Trotzdem hofft Rincon, dass die im Oktober 2012 in Norwegen aufgenommenen Friedensverhandlungen zwischen der Regierung und den Revolutionären Streitkräften Kolumbiens (FARC), die aktuell in Kuba fortgesetzt werden, eine endgültige Einstellung des Konflikts bringen werden.
Für die meisten Frauen aber – das hebt auch der Bericht des CEDAW hervor – endet die Gewalt nicht mit der Unterzeichnung eines Friedensabkommens. Häufig nimmt sie unter den nach dem Ende eines Konflikts herrschenden Bedingungen zu. Weiter verschärft werde sie dadurch, dass nicht gegen sämtliche Formen geschlechtsspezifischer Gewalt Prävention betrieben werde und zu entsprechenden Vergehen keine Ermittlungen eingeleitet bzw. diese nicht bestraft würden, so Rincon.
Unter Verweis auf Beispiele aus dem Schattenbericht stellt die IELCO-Vertreterin fest, die in den Jahren 2010 und 2011 angezeigten Fälle sexueller Gewalt betrafen zu 84 Prozent Frauen, zu 16 Prozent Männer: „Das ist ein Verhältnis zwischen Männern und Frauen von eins zu fünf.“ Rincon bekräftigt die Aussage des nationalen Instituts für Rechtsmedizin und Kriminaltechnik, wonach „die Straflosigkeit […] bei solchen Verbrechen bei 98 Prozent [liegt]. Sie ist gekoppelt mit einer hohen Dunkelziffer nicht angezeigter Übergriffe, der fehlenden Sichtbarkeit dieser Verbrechen und der beständigen Angst davor, sie anzuprangern.“
Advocacy
Rincon dankt dem LWB für seine Begleitung der AIDS-Arbeit der IELCO und der Bemühungen um Frauenrechte und Gendergerechtigkeit. Nach ihrer Einschätzung sind in vielen Bereichen Fortschritte zu verzeichnen, aber es bleiben „immer noch so viele Herausforderungen, was die Überwindung der von Gewalt geprägten Kultur angeht, die in Kolumbien inzwischen alltäglich geworden ist.“
Im Rahmen einer vom LWB organisierten Tagung im Ökumenischen Zentrum in Genf berichteten Rincon und Fabiola Tapasco, ebenfalls aus Kolumbien, von ihren bei der CEDAW-Tagung gesammelten Eindrücken und von der Arbeit der Kirchen mit marginalisierten Frauen in dem lateinamerikanischen Land. Die 30 VertreterInnen kirchlicher Organisationen, die an der Tagung teilnahmen, diskutierten die Probleme beim Schutz der Frauenrechte sowie Möglichkeiten, wie Organisationen aus dem kirchlichen Raum den Einsatz für Frieden und Gerechtigkeit im Land noch stärker unterstützen können, als es bisher bereits geschieht.

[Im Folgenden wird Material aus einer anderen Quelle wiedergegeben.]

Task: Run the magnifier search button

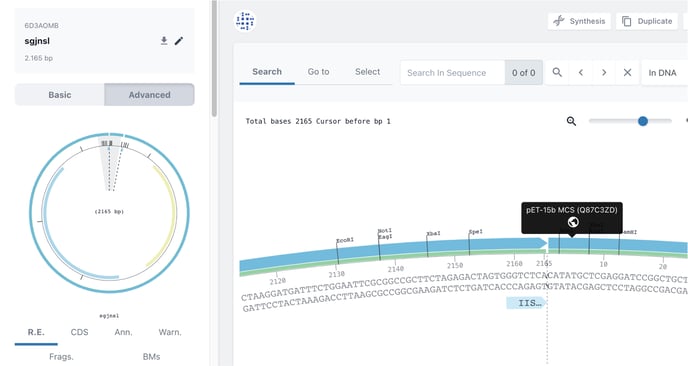Action: point(557,72)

Rincon ergänzt, es sei erforderlich, dass Kirchen, Zivilgesellschaft und andere Einrichtungen der Vereinten Nationen ihre Advocacy-Bemühungen ebenfalls verstärken und „Kolumbien in die Verantwortung nehmen hinsichtlich seiner Pflichten aus dem Übereinkommen der Vereinten Nationen zur Beseitigung jeder Form von Diskriminierung der Frau, das es 1982 ratifiziert hat.“
Der LWB ist in Kolumbien durch die IELCO, die ihm seit 1966 angehört, und durch das Länderprogramm der Abteilung für Weltdienst präsent.